■ Document segment:
────────────────────────────────────────

WebGPU Unleashed: A Practical Tutorial

0.1 The GPU Pipeline

Previously, we learned how applications connect with GPUs through drivers. However, the drivers only handle the plumbing work by passing data between the application and the GPU; they don't perform any actual graphics processing. Once a drawing request has been sent to a GPU, it must be executed by the GPU and eventually produce visible pixels. In this section, we will explore how a GPU processes draw commands and produces pixels through a process known as the GPU pipeline. The GPU pipeline can be likened to a pixel-producing factory: it takes configurations and input data as raw materials and produces pixels as the final product. During this pixel manufacturing process, we go through a series of steps. Some of these steps are programmable, some are only configurable, and others have fixed functionalities. We will examine each of these pipeline steps in detail.

────────────────────────────────────────

■ Dataset excerpt:
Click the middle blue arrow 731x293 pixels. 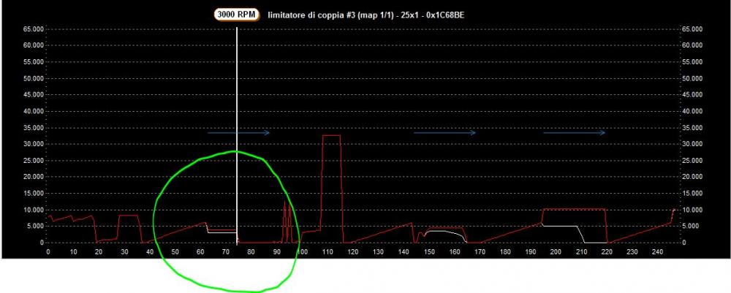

────────────────────────────────────────

■ Required actions:
1. In the GPU pipeline section, what is the GPU pipeline likened to?
2. Transcribe the passage of the GPU pipeline section between "Previously, we learned" and "steps in detail.", inclusive.
The data above come from a source separate from the GPU pipeline section.

■ Expected responses:
1. A pixel-producing factory.

2.
Previously, we learned how applications connect with GPUs through drivers. However, the drivers only handle the plumbing work by passing data between the application and the GPU; they don't perform any actual graphics processing. Once a drawing request has been sent to a GPU, it must be executed by the GPU and eventually produce visible pixels. In this section, we will explore how a GPU processes draw commands and produces pixels through a process known as the GPU pipeline. The GPU pipeline can be likened to a pixel-producing factory: it takes configurations and input data as raw materials and produces pixels as the final product. During this pixel manufacturing process, we go through a series of steps. Some of these steps are programmable, some are only configurable, and others have fixed functionalities. We will examine each of these pipeline steps in detail.